(Source records)
- - -
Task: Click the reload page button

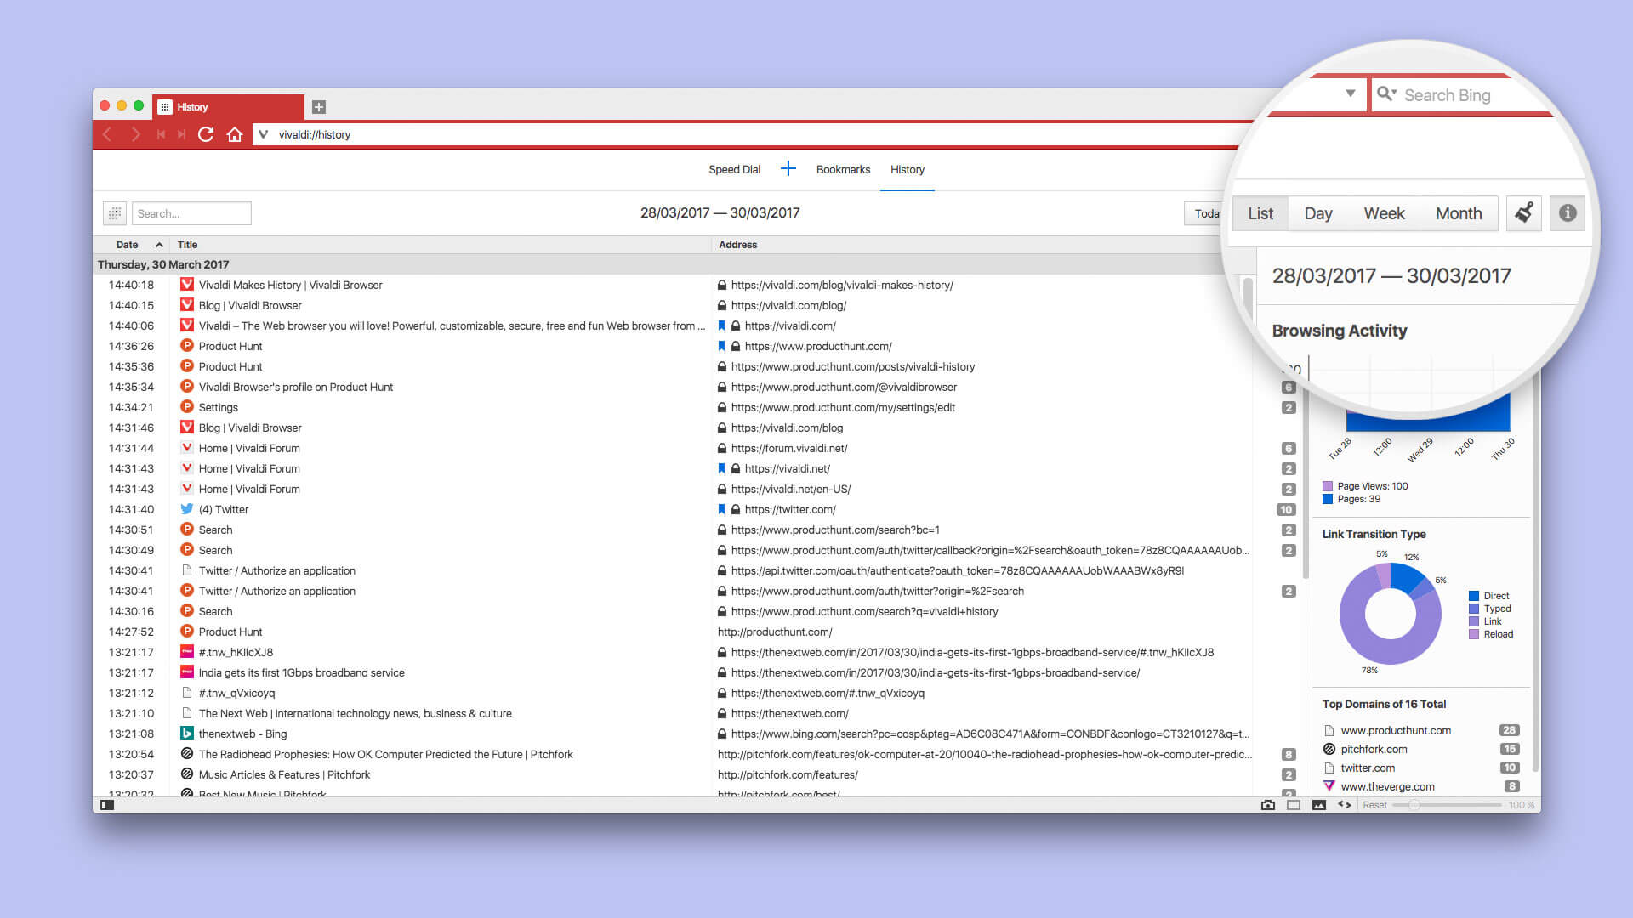Action: coord(205,134)
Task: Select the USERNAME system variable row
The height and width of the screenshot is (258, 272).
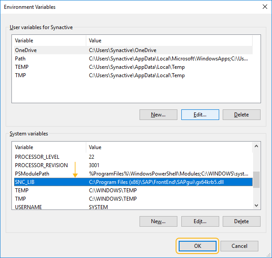Action: (133, 207)
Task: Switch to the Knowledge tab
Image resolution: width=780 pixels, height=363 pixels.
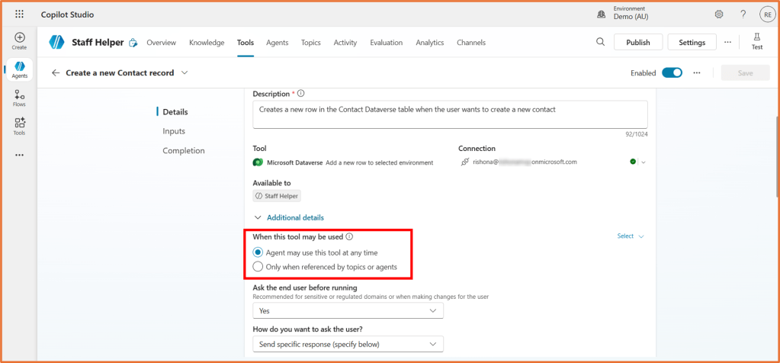Action: 207,43
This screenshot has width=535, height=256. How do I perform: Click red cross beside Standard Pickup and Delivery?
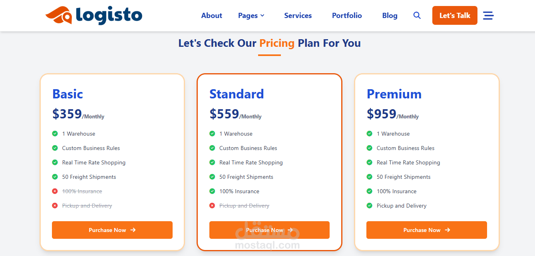click(212, 206)
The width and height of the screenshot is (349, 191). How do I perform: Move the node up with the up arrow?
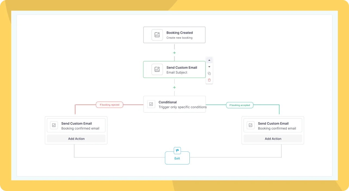pyautogui.click(x=209, y=60)
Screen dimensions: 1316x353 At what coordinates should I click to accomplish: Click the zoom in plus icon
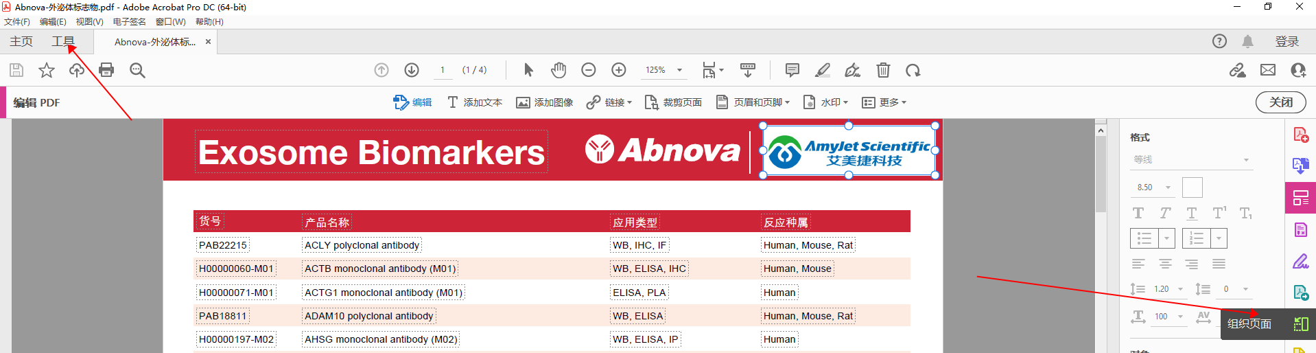(618, 70)
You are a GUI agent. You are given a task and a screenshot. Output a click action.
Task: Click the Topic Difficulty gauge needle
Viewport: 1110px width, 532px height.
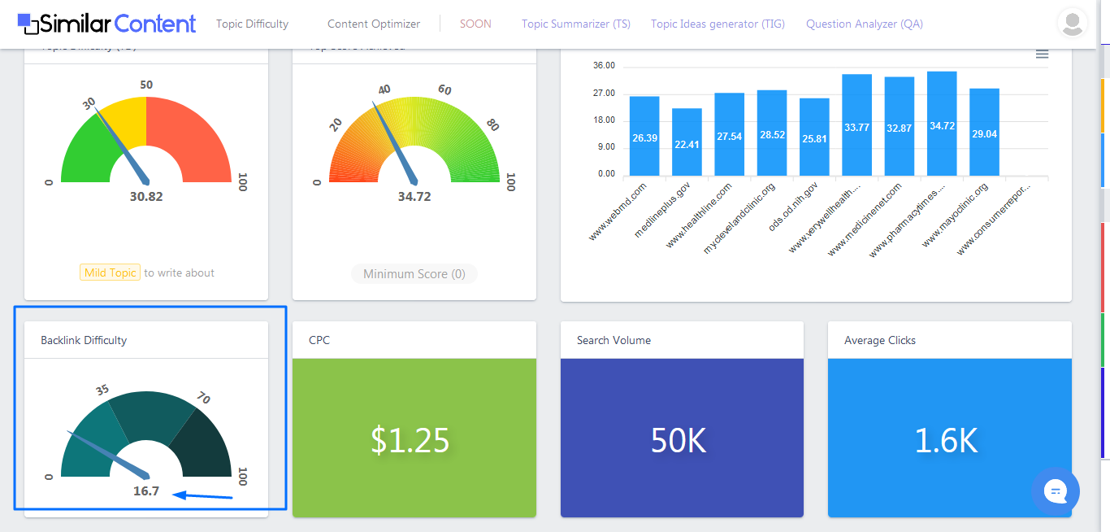click(x=124, y=144)
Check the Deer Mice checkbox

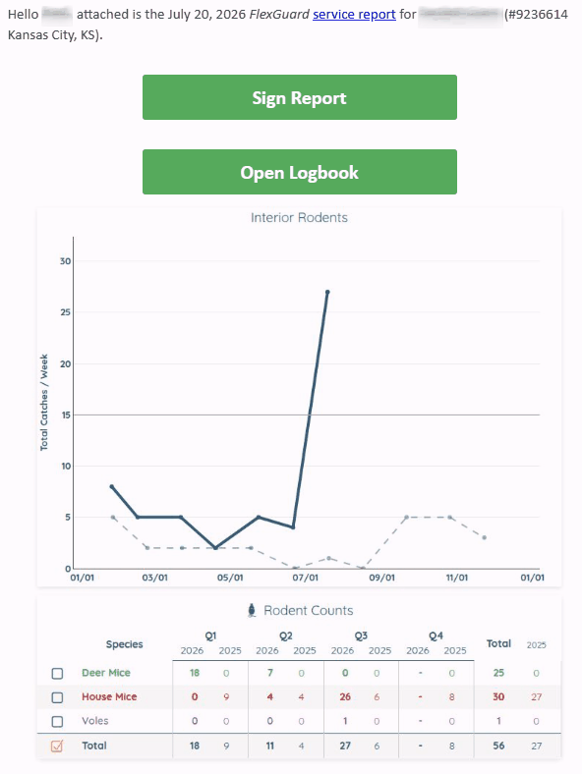click(57, 673)
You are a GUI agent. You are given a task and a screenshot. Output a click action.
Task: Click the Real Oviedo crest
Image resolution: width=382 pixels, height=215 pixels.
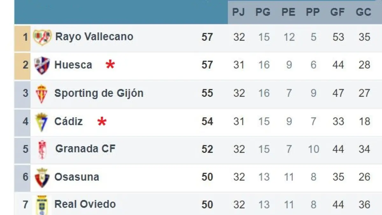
- - -
> [TASK TO CARRY OUT]: Could you transcribe exactly the lines from the line containing "Check the Deer Mice checkbox" through the final line of the records, both included, and nothing beyond them? The pictures should be left out.

> [RESULT OF THE EXERCISE]:
Check the Deer Mice checkbox

click(57, 673)
You are a GUI agent. You are given a task and a screenshot. Output a click action.
Task: Click the Real Oviedo crest
Image resolution: width=382 pixels, height=215 pixels.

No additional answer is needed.